Problem description: Return exactly the lines of the entries, from the one with "Click the Mirror" to the last.

Records to use:
═══

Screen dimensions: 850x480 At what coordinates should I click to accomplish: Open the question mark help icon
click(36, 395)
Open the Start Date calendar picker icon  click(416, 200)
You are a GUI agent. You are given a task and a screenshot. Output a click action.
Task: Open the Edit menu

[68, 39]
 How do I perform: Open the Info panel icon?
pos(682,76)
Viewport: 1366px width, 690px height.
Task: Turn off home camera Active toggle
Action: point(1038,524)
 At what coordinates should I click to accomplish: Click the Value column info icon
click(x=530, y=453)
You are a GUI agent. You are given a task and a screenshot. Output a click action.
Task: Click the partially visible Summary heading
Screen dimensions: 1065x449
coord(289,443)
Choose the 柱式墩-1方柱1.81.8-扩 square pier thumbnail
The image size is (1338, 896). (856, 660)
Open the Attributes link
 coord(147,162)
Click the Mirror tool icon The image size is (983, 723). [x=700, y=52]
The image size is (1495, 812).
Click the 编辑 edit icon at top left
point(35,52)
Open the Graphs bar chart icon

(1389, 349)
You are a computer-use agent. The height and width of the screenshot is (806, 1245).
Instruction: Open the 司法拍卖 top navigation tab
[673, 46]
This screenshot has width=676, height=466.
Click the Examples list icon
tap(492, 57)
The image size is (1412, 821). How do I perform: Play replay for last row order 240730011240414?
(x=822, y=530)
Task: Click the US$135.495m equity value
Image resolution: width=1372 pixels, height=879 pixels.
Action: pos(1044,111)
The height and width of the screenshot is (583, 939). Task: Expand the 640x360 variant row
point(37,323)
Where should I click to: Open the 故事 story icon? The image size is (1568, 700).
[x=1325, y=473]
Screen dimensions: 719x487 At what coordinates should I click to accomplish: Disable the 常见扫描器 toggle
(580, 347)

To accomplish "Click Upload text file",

═══

Expected answer:
Click the Mirror tool icon The image size is (983, 723). [x=700, y=52]
The image size is (1495, 812).
Click the 编辑 edit icon at top left
point(35,52)
Open the Graphs bar chart icon

(1389, 349)
You are a computer-use agent. The height and width of the screenshot is (806, 1245).
Instruction: Open the 司法拍卖 top navigation tab
[673, 46]
This screenshot has width=676, height=466.
Click the Examples list icon
tap(492, 57)
The image size is (1412, 821). How do I perform: Play replay for last row order 240730011240414?
(x=822, y=530)
Task: Click the US$135.495m equity value
Image resolution: width=1372 pixels, height=879 pixels.
Action: pos(1044,111)
The height and width of the screenshot is (583, 939). Task: Expand the 640x360 variant row
point(37,323)
Where should I click to: Open the 故事 story icon? The image size is (1568, 700).
[x=1325, y=473]
Screen dimensions: 719x487 At what coordinates should I click to accomplish: Disable the 常见扫描器 toggle
(580, 347)

To accomplish "Click Upload text file",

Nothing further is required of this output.